1998 Plymouth Pronto Spyder

The Plymouth Pronto Spyder was a striking roadster concept Chrysler revealed in the mid-1990s, when Plymouth was experimenting with ways to reinvent itself as a fun, youthful, affordable brand. It was one of the last truly bold Plymouth-badged ideas before the division’s end.

The Open-top roadster with minimalist bodywork, Exposed aluminum chassis elements and a simple, functional design language.Rounded styling, in line with Chrysler’s late-1990s “friendly” design experiments (Pronto, Expresso, Back Pack). Lightweight construction: extensive use of plastic body panels over a tubular aluminum frame. The Interior was deliberately simple and playful, almost like a modern dune buggy.

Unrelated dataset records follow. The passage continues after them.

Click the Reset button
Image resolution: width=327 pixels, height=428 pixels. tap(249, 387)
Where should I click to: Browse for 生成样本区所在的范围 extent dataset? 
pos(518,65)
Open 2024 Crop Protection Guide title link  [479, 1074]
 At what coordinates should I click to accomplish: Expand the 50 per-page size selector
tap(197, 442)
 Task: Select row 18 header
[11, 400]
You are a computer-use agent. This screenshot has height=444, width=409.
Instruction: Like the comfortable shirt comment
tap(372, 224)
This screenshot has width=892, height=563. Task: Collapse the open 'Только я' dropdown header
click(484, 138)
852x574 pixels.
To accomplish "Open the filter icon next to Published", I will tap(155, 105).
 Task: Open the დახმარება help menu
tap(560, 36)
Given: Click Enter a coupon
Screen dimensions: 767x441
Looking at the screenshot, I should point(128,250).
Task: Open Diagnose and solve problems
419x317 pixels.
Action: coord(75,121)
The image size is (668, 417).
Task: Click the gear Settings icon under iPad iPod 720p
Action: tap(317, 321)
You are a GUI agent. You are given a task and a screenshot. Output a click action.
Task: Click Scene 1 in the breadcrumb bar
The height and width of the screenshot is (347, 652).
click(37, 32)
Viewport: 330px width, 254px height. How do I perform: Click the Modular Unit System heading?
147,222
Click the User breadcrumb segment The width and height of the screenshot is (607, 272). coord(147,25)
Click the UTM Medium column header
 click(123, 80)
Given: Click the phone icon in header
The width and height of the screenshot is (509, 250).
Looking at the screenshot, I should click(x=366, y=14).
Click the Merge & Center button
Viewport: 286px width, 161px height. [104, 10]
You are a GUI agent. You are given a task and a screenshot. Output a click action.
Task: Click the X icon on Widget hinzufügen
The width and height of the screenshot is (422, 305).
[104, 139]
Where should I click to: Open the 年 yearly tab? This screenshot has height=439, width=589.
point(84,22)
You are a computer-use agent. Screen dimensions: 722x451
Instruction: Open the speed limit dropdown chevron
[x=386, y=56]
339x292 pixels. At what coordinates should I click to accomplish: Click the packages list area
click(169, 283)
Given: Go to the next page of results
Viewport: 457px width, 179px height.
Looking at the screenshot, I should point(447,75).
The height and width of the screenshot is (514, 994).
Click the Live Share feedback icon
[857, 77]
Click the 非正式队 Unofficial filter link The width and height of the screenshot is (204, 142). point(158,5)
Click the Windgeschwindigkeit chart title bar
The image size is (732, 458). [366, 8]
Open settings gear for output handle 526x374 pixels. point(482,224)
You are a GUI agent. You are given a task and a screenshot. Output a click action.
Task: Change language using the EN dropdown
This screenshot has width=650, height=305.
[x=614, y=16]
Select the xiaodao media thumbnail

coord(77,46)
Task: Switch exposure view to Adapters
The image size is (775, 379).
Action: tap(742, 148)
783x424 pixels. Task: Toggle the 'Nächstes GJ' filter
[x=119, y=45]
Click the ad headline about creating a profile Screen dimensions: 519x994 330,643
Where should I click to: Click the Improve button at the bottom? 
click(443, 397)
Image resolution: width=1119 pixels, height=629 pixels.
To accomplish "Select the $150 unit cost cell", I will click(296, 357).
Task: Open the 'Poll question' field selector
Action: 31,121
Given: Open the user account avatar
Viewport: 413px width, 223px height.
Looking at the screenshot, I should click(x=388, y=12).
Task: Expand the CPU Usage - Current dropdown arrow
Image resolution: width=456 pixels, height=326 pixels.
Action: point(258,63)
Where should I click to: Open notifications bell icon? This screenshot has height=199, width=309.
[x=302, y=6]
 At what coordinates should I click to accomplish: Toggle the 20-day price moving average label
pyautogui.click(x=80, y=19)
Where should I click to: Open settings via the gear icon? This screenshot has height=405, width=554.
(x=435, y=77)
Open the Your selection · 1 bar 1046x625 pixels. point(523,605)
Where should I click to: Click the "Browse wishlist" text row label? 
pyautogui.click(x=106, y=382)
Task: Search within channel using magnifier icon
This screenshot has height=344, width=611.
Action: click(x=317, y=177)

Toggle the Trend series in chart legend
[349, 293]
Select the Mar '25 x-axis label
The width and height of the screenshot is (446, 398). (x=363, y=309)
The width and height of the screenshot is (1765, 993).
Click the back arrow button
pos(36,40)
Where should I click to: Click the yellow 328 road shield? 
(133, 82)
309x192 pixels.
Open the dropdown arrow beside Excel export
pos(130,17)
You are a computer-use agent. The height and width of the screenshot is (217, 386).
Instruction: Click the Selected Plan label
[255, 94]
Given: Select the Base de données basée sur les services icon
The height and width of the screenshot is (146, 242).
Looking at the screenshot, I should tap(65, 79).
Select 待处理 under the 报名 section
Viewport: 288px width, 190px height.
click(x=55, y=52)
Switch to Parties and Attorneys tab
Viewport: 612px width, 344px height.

The Plymouth Pronto Spyder was affordable but spirited sports car in the vein of the Mazda MX-5 Miata or Toyota MR2. The Pronto Spyder was intended as Plymouth’s halo sports car — something inexpensive, stylish, and fun to reconnect the brand with younger buyers. It was well received at auto shows, praised for being imaginative, lightweight, and actually buildable compared to many wild concepts. However, Chrysler never greenlit it for production. By the late 1990s, Plymouth’s future was uncertain, and the brand was discontinued in 2001. Some elements of the Pronto Spyder’s thinking (plastic body panels, playful design) influenced later Chrysler experiments, but the car itself remained a one-off.

  • Name: Plymouth Pronto Spyder
  • Year: 1998 (concept debut)
  • Type: 2-seat roadster concept
  • Designer: Chrysler Corporation (Plymouth division, under Tom Gale’s design leadership)
  • Class: Lightweight sports car
  • Engine: 2.4L DOHC inline-4 (shared with Chrysler’s production cars like the Stratus and Neon).
  • Output: ~225 hp (turbocharged in the concept).
  • Layout: Mid-engine, rear-wheel drive.
  • Transmission: 5-speed manual.
  • Weight: ~2,700 lbs (light for the era).

(01.03.2000). Chrysler Corporation gave the world a glimpse of Plymouth Pronto Spyder concept car, an exotic, yet affordable European sports car, at the North American International Auto Show today. Tom Tremont, left, chief designer for Pacifica, Chrysler’s West Coast design studio in Carlsbad, Calif., points out features of the mid-engine sports racer that borrows a materials application used to make plastic drinking bottles (polyethylene).